Of course, throwing bleach on people’s crotches is a completely excessive response to a bloke spreading his legs on a subway. But this was faked in order to provoke a backlash against feminist “activism”.

Manufactured war

Therein lies the crux of the manufactured culture wars: they are so seductive because they allow those dominant in society to retreat to a place of comfortable avoidance. They re-enforce the fallacy that the oppressed are more extreme and out of line than the oppressor. They offer the perfect opportunity to bat away and ridicule those who are oppressed, and therefore throw the baby out with the bathwater. The fundamental issues within which the manufactured controversy resides – misogyny, homophobia, transphobia and so on – can now also be ignored. And crucially, many are just made up. The more these phoney culture wars are manufactured, the more people feel liberated from interacting with the fundamental issues.

This is compounded by the perceived scolding nature of online wokeness, where anyone who missteps is ridiculed or insulted instead of taught and helped to learn (which, yes, is also tedious). Many take an overblown interpretation of such discourse as a reason to cop out. Why engage when you’ll just get shouted at for saying something out of line? These people fighting intolerance are so intolerant!
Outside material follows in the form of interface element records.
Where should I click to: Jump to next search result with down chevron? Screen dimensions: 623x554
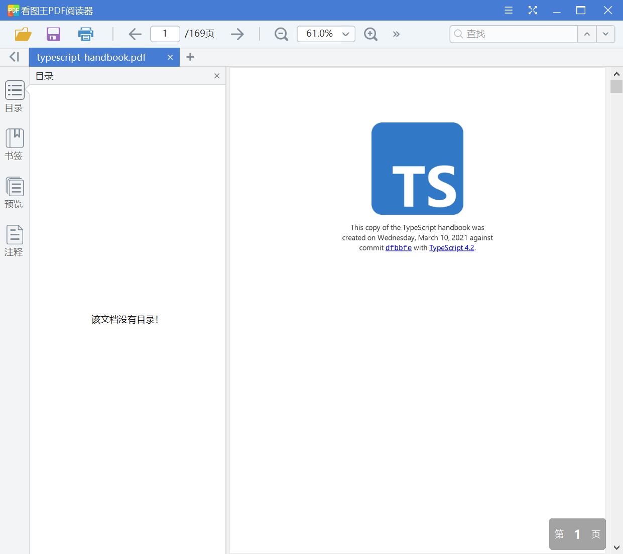pos(605,34)
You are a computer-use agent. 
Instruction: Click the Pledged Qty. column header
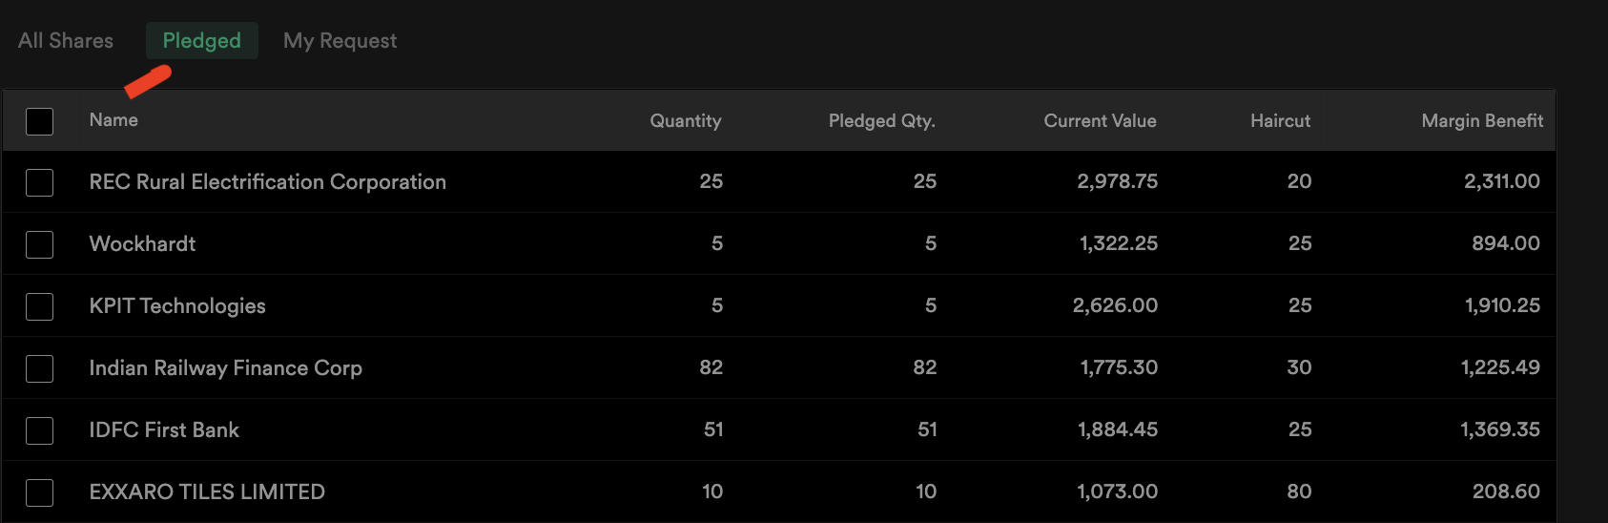tap(881, 120)
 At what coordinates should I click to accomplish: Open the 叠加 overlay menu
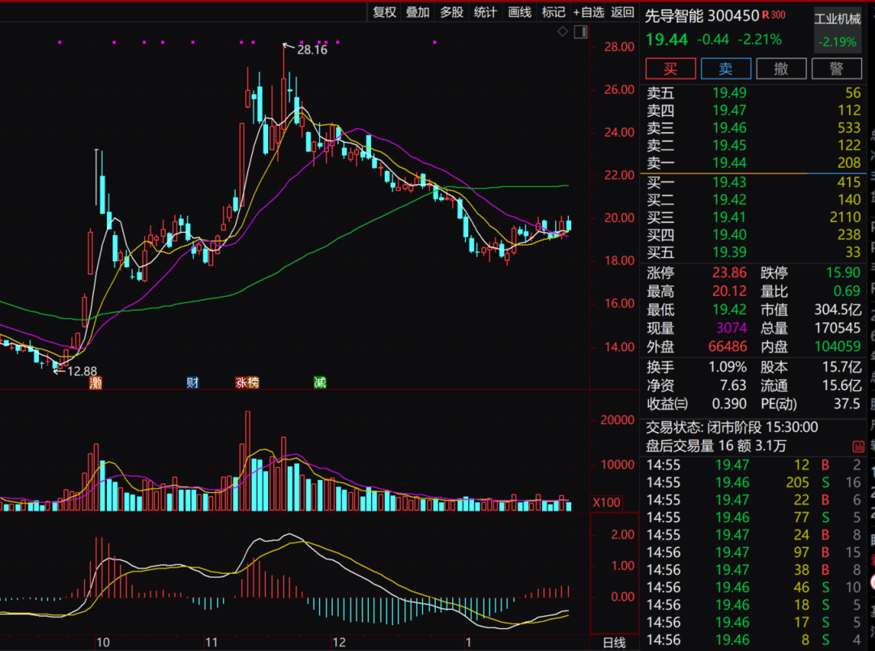point(418,12)

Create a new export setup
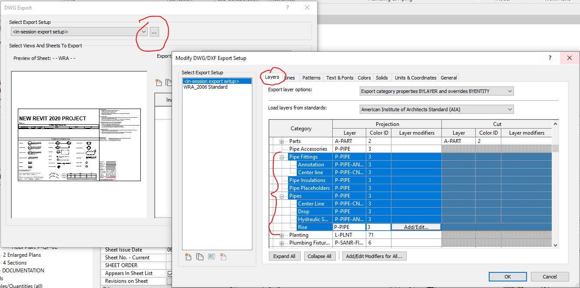[x=188, y=256]
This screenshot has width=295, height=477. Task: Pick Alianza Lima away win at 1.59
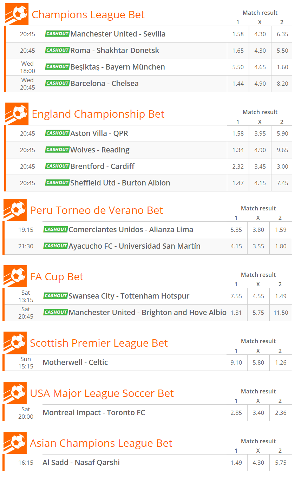(x=281, y=230)
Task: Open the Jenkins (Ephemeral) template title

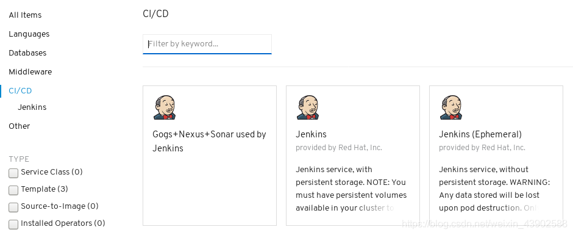Action: pos(480,134)
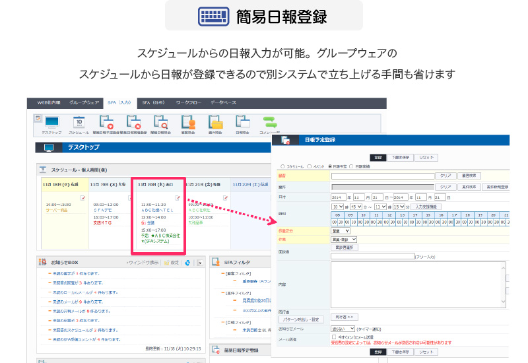Switch to the グループウェア tab
Viewport: 528px width, 363px height.
84,103
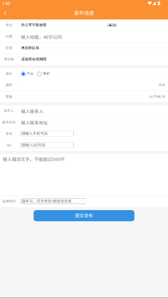
Task: Open the 请选择有效期限 validity dropdown
Action: pos(93,59)

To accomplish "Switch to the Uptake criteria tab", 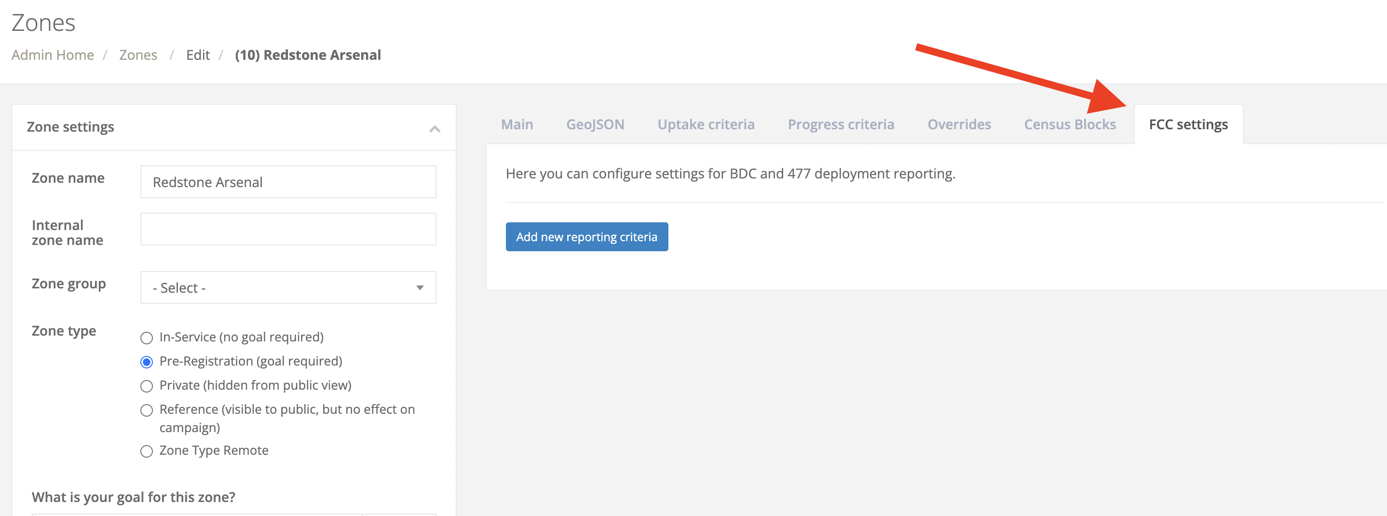I will coord(705,124).
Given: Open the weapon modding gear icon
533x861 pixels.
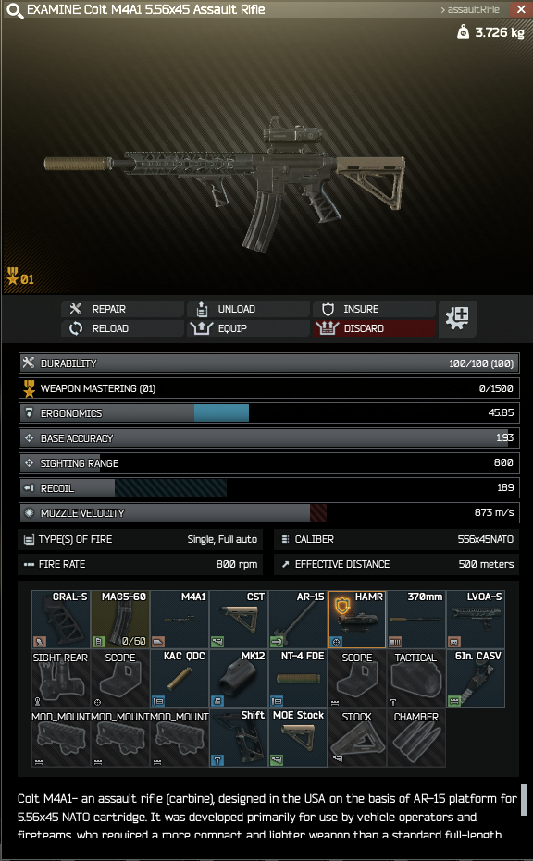Looking at the screenshot, I should (457, 318).
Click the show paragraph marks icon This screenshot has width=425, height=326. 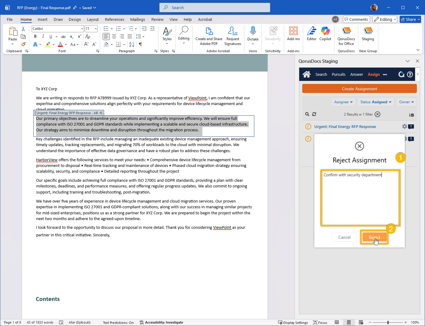[x=141, y=44]
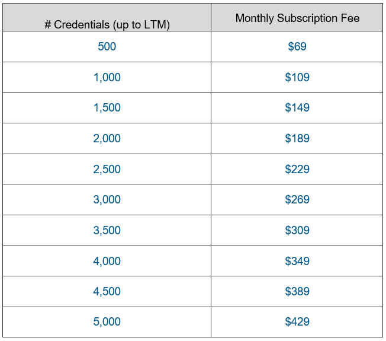Image resolution: width=386 pixels, height=341 pixels.
Task: Click the '# Credentials (up to LTM)' header
Action: pyautogui.click(x=107, y=24)
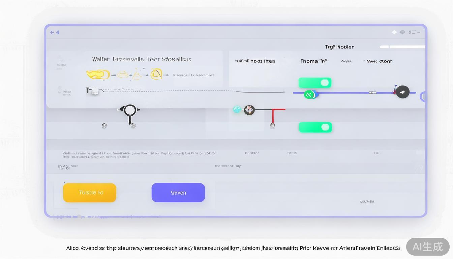Screen dimensions: 453x259
Task: Click the eye icon in top bar
Action: point(402,32)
It's far easier for talk radio to do an item on "people" (whoever they are) wanting "faggot" in Fairytale of New York bleeped on the radio, than actually talk about homophobia. It is far more fun to talk about how feminism has gone "too far" – like the ridiculous claim that you can't say the word "woman" – than examine the ongoing devastation the epidemic of sexual and physical violence against women causes in every society. It's much more gas to trivialise trans rights by talking about the gender of snowmen than address the actual discrimination faced by trans people.

For those who secretly – and sometimes not so secretly at all – resist equality and representation in society, manufactured controversies are a blessing. Let’s cop on, and cut them out, and pick the real fights.